# melody, stormwatch, club, vex



## kymmilee (Jan 12, 2008)

go from this:






to this:














you will need:
stormwatch eyeshadow
melody [or newly minted!] eyeshadow
club eyeshadow
vex eyeshadow
brushes, moisturizer, face stuff, etc





apply painterly paint pot to lid with a blending brush all the way up to your brows





apply stormwatch on the lid to just under the crease





blend out the harsh edges [this picture FREAKS me out. the brush hair! aaaahhhhh!]





cover all of stormwatch with melody or newly minted





see the difference? pretty!





pick up some club shadow with your blending blush [222 = love] and apply to crease. sweep into crease from side to side while your eye is open so that you know exactly where it's going. you don't want to cover your lid or brow bone with it. haha





yay pretty!





ok, this part is a little hard to explain. get vex on your fluffy brush. put it at the very top of club and blend upwards onto your brow bone. make sure and blend it into club reeeeally well.





next, moisturize your face and forget to take a picture. watch fresh prince for about 5-10 minutes, then put on your foundation! i usually use the 190, but it's MIA right now. hence the face





blend it all in. much better!





take your adorable little 181se brush, get some blush and apply to your cheeks! i used a bright pink milani blush. you can use don't be shy lightly and get the same effect.





now smile really big, and pat the brush on the apples.





apply a little bit of porcelain pink MSF over your blush.





apply your favourite pink lipstick to your lips. i used danse





apply gloss. i used corps-de-ballet lipglass. i really loved the danse lippies. :]





my lipgloss be poppin?





mascara!





look at the difference. i think mascara is the most important makeup item in the entire world. if i could only use one makeup item for the rest of my life, it'd be mascara. hands down





do your bottom mascara, realise you forgot the eyeliner, then apply it after. i used mystery kohl power

VOILA!









sorry for the dumb face, but it shows everything pretty well.

i did my eyebrows today. i know they looked pretty bad in these pictures, so sorry about that. 



anyway, i hope you all enjoyed. feedback is much appreciated. :]


----------



## PMBG83 (Jan 12, 2008)

Finally something simple and fast, but noticeably adds a pop of color.

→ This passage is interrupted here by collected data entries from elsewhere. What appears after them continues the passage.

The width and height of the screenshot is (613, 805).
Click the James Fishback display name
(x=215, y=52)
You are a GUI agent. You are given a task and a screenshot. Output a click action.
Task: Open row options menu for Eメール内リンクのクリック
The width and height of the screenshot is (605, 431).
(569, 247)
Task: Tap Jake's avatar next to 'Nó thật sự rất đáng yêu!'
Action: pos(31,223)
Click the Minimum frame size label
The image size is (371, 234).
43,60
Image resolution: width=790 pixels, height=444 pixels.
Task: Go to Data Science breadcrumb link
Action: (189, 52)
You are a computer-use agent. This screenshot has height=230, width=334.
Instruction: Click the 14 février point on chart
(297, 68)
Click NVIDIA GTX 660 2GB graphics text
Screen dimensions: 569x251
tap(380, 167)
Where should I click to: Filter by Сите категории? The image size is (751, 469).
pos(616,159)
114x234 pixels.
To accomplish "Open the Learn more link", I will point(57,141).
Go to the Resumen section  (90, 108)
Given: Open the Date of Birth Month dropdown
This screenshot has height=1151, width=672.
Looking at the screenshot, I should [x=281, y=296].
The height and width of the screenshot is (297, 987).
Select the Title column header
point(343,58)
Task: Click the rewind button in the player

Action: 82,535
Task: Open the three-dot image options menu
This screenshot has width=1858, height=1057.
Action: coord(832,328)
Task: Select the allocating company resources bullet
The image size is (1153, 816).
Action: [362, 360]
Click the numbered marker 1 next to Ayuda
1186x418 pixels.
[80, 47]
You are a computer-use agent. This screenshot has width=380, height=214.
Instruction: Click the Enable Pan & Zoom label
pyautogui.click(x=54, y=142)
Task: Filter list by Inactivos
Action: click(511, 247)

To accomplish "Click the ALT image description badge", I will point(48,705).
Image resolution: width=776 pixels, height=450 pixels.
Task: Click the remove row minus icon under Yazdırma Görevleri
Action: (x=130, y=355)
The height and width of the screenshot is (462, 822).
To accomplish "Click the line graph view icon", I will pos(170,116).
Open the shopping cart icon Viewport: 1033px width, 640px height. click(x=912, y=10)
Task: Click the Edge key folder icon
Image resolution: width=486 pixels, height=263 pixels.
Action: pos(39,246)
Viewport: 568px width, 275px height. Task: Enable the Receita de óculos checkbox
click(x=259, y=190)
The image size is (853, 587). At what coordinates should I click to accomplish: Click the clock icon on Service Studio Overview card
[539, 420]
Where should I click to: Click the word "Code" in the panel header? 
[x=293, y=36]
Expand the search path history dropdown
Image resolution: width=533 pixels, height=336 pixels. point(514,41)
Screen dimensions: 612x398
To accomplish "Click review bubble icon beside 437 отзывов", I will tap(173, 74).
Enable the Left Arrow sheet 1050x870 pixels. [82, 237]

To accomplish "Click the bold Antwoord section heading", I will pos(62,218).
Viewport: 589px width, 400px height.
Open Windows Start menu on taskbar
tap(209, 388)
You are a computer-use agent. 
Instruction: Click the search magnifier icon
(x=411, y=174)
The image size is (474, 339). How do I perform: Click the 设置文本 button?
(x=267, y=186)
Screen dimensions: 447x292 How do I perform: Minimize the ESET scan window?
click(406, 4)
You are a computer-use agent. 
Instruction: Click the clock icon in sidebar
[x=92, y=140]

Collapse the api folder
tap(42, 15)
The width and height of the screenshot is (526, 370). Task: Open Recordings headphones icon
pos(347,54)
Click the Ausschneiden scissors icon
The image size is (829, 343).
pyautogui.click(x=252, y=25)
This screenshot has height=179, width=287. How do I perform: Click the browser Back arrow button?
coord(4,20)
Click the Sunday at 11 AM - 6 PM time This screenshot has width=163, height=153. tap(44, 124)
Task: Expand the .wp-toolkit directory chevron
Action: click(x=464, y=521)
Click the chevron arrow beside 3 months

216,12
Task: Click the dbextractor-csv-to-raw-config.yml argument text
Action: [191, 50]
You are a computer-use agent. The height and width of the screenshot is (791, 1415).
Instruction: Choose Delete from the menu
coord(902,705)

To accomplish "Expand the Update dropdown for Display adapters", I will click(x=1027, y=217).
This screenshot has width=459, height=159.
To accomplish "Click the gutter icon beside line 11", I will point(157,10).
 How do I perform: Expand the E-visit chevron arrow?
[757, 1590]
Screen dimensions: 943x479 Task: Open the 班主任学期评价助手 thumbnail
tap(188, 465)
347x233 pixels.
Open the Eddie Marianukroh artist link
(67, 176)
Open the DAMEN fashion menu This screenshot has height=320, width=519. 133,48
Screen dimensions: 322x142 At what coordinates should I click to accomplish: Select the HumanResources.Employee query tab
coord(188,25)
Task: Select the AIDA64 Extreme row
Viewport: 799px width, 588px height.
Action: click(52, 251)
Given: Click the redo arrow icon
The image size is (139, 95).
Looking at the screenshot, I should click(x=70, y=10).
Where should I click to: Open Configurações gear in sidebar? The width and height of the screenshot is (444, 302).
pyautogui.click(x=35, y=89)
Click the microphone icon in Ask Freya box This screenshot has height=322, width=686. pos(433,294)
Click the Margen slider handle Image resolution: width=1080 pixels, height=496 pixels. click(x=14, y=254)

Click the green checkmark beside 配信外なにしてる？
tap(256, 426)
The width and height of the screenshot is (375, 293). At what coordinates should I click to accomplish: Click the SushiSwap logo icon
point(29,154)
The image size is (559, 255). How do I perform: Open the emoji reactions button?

Thank You


----------



## Patricia (Jan 12, 2008)

love it!!!


----------



## MACATTAK (Jan 12, 2008)

Very pretty!  Thanks


----------



## delidee32 (Jan 12, 2008)

Looks gorgeous and super easy, thanks


----------



## nunu (Jan 12, 2008)

soo pretty!!!


----------



## chocolategoddes (Jan 13, 2008)

ypu look so good. i liike the blue!


----------



## flowerhead (Jan 13, 2008)

i like the colour of your eyes, teal looks so nice with them


----------



## missmacqtr (Jan 13, 2008)

you eyes are super pretty!


----------



## kymmilee (Jan 14, 2008)

you guys are all so sweet! thanks. i hope everyone gets something useful out of it


----------



## HayleyVengeance (Jan 14, 2008)

very pretty


----------



## Dollheart (Jan 16, 2008)

the lipstick and gloss look gorgeous on you ^_^

xlaniex


----------



## Karen_B (Feb 1, 2008)

Very nice, thanks for posting!


----------



## newagetomatoz (Feb 1, 2008)

Lovely tutorial!!  Thank you for sharing!!  And BTW, Fresh Prince is a pretty sweet show!


----------